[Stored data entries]
· · ·
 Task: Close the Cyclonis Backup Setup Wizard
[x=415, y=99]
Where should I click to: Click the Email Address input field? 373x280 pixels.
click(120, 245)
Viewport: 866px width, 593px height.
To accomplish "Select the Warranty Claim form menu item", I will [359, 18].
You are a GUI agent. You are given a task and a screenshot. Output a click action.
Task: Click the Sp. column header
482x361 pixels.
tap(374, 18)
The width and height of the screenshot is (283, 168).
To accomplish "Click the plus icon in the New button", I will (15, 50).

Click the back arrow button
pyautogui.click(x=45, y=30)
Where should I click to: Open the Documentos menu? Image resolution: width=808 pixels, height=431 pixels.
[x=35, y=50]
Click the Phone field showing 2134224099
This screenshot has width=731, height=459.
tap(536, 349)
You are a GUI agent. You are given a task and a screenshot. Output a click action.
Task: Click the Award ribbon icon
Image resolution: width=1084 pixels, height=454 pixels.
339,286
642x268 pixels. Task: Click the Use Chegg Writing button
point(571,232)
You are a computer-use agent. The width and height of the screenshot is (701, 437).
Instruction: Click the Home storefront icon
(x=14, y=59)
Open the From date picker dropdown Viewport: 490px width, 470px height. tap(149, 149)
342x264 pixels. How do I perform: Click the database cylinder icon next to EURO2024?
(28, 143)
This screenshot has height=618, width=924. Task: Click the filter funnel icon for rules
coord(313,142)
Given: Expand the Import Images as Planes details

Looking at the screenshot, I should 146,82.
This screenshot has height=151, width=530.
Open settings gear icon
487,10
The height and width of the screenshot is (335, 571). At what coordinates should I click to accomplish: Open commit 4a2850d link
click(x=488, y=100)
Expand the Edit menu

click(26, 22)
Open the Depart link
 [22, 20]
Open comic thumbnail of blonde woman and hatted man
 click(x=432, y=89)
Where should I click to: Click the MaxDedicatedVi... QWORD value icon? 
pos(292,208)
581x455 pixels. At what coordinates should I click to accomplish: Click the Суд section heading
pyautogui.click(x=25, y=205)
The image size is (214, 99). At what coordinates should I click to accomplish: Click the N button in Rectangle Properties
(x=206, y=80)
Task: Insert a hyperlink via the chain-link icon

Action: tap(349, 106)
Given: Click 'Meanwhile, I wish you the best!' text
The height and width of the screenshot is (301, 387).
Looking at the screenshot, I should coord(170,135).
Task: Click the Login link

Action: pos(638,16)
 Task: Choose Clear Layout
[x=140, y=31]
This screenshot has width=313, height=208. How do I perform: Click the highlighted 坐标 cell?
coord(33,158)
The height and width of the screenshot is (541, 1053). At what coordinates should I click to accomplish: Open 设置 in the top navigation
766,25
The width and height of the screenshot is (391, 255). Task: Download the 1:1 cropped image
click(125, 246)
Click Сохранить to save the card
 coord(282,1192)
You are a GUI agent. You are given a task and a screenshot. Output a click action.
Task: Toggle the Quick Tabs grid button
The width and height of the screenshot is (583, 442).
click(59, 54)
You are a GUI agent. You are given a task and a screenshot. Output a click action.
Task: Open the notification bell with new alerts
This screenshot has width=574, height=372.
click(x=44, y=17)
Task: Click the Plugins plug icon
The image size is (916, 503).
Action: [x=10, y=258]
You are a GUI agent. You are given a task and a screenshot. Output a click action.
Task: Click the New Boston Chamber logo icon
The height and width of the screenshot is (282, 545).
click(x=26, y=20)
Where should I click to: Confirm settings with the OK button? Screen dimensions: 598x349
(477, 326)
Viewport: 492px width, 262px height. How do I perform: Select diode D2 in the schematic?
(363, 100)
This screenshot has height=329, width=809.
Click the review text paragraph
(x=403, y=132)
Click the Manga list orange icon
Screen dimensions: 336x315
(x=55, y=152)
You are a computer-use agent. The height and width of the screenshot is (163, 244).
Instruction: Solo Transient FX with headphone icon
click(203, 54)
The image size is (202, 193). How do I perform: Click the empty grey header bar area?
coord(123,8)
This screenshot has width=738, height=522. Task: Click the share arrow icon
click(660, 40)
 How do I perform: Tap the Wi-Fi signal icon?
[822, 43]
· · ·
• _Exercise description_: Line by line, retype the data exactly as written.

• _Answer for the task_:
 Task: Close the Cyclonis Backup Setup Wizard
[x=415, y=99]
Where should I click to: Click the Email Address input field? 373x280 pixels.
click(120, 245)
Viewport: 866px width, 593px height.
To accomplish "Select the Warranty Claim form menu item", I will [359, 18].
You are a GUI agent. You are given a task and a screenshot. Output a click action.
Task: Click the Sp. column header
482x361 pixels.
tap(374, 18)
The width and height of the screenshot is (283, 168).
To accomplish "Click the plus icon in the New button", I will (15, 50).

Click the back arrow button
pyautogui.click(x=45, y=30)
Where should I click to: Open the Documentos menu? Image resolution: width=808 pixels, height=431 pixels.
[x=35, y=50]
Click the Phone field showing 2134224099
This screenshot has width=731, height=459.
tap(536, 349)
You are a GUI agent. You are given a task and a screenshot. Output a click action.
Task: Click the Award ribbon icon
Image resolution: width=1084 pixels, height=454 pixels.
339,286
642x268 pixels. Task: Click the Use Chegg Writing button
point(571,232)
You are a computer-use agent. The width and height of the screenshot is (701, 437).
Instruction: Click the Home storefront icon
(x=14, y=59)
Open the From date picker dropdown Viewport: 490px width, 470px height. tap(149, 149)
342x264 pixels. How do I perform: Click the database cylinder icon next to EURO2024?
(28, 143)
This screenshot has height=618, width=924. Task: Click the filter funnel icon for rules
coord(313,142)
Given: Expand the Import Images as Planes details

Looking at the screenshot, I should 146,82.
This screenshot has height=151, width=530.
Open settings gear icon
487,10
The height and width of the screenshot is (335, 571). At what coordinates should I click to accomplish: Open commit 4a2850d link
click(x=488, y=100)
Expand the Edit menu

click(26, 22)
Open the Depart link
 [22, 20]
Open comic thumbnail of blonde woman and hatted man
 click(x=432, y=89)
Where should I click to: Click the MaxDedicatedVi... QWORD value icon? 
pos(292,208)
581x455 pixels. At what coordinates should I click to accomplish: Click the Суд section heading
pyautogui.click(x=25, y=205)
The image size is (214, 99). At what coordinates should I click to accomplish: Click the N button in Rectangle Properties
(x=206, y=80)
Task: Insert a hyperlink via the chain-link icon

Action: tap(349, 106)
Given: Click 'Meanwhile, I wish you the best!' text
The height and width of the screenshot is (301, 387).
Looking at the screenshot, I should coord(170,135).
Task: Click the Login link

Action: pos(638,16)
 Task: Choose Clear Layout
[x=140, y=31]
This screenshot has width=313, height=208. How do I perform: Click the highlighted 坐标 cell?
coord(33,158)
The height and width of the screenshot is (541, 1053). At what coordinates should I click to accomplish: Open 设置 in the top navigation
766,25
The width and height of the screenshot is (391, 255). Task: Download the 1:1 cropped image
click(125, 246)
Click Сохранить to save the card
 coord(282,1192)
You are a GUI agent. You are given a task and a screenshot. Output a click action.
Task: Toggle the Quick Tabs grid button
The width and height of the screenshot is (583, 442).
click(59, 54)
You are a GUI agent. You are given a task and a screenshot. Output a click action.
Task: Open the notification bell with new alerts
This screenshot has width=574, height=372.
click(x=44, y=17)
Task: Click the Plugins plug icon
The image size is (916, 503).
Action: [x=10, y=258]
You are a GUI agent. You are given a task and a screenshot. Output a click action.
Task: Click the New Boston Chamber logo icon
The height and width of the screenshot is (282, 545).
click(x=26, y=20)
Where should I click to: Confirm settings with the OK button? Screen dimensions: 598x349
(477, 326)
Viewport: 492px width, 262px height. How do I perform: Select diode D2 in the schematic?
(363, 100)
This screenshot has height=329, width=809.
Click the review text paragraph
(x=403, y=132)
Click the Manga list orange icon
Screen dimensions: 336x315
(x=55, y=152)
You are a computer-use agent. The height and width of the screenshot is (163, 244).
Instruction: Solo Transient FX with headphone icon
click(203, 54)
The image size is (202, 193). How do I perform: Click the empty grey header bar area?
coord(123,8)
This screenshot has width=738, height=522. Task: Click the share arrow icon
click(660, 40)
 How do I perform: Tap the Wi-Fi signal icon?
[822, 43]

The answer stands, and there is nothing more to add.